Some scripts may assume the following file-structure (you might have to create missing directories):
- Data : Directory containing all training-, test- and preprocessed data
- Predictions : Directory containing all predictions for test-set.
- Preprocessing_Data : Directory containing wordlists and other data used for preprocessing.
- LectureBaselines : Directory containing implementations of the baselines from the exercises. A separate ReadMe can be found here with instructions on how to reproduce the baselines.
- Output_pp : Directory for all output (logging) files related to preprocessing
- Output_predicting : Directory for all output (logging) files related to inference on the test-set.
- Output_huggingface : Directory for all output (logging) files related to training the huggingface models.
- Output_ensembles : Directory for all output (logging) files related to training the ensembles.
The following python scripts should be contained in the main project folder:
- preprocessing.py : Used for preprocessing data-sets with different preprocessing methods.
- training_*.py : Training scripts for huggingface models and our ensemble models.
- inference_*.py : Scripts used to create predictions for the test set.

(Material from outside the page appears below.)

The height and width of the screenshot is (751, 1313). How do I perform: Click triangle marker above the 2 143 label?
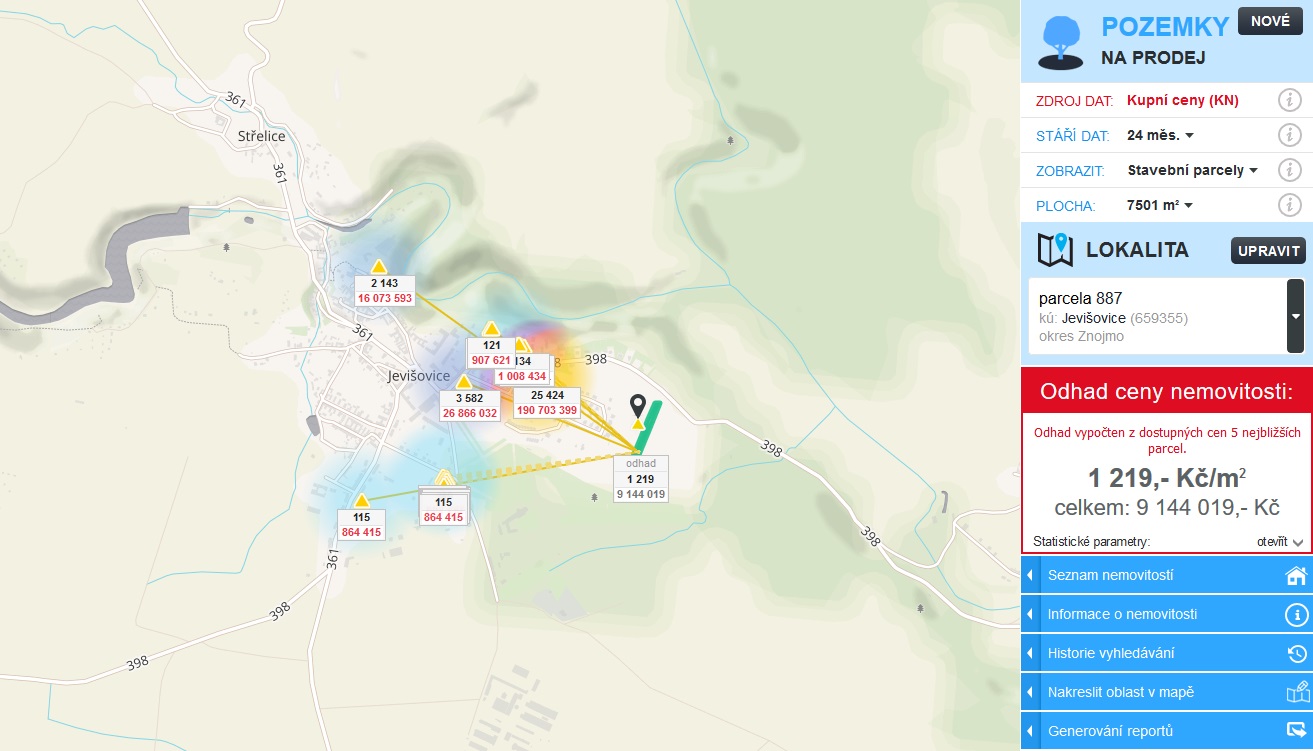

- utils_*.py : Contains some useful code-snippets used in the above scripts.
All our experiments can be reproduced by running the following files with 'source' on the Leonhard cluster (more details under 'Workflow' below):
- preprocess_all : Schedules all preprocessing jobs needed in this project. These jobs roughly take up to 1h to finish.
- train_huggingface : Schedules all jobs for training huggingface models. These jobs roughly take 24h to finish.
- train_ensembles : Schedules all jobs for training ensembles. These jobs roughly take 24h to finish.
- predict_all : Schedules all jobs for making predictions on the test-set. These jobs don't take more than a few minutes to finish.
[All the preprocessed datasets used for our experiments can be directly downloaded on this polbyox, password: data]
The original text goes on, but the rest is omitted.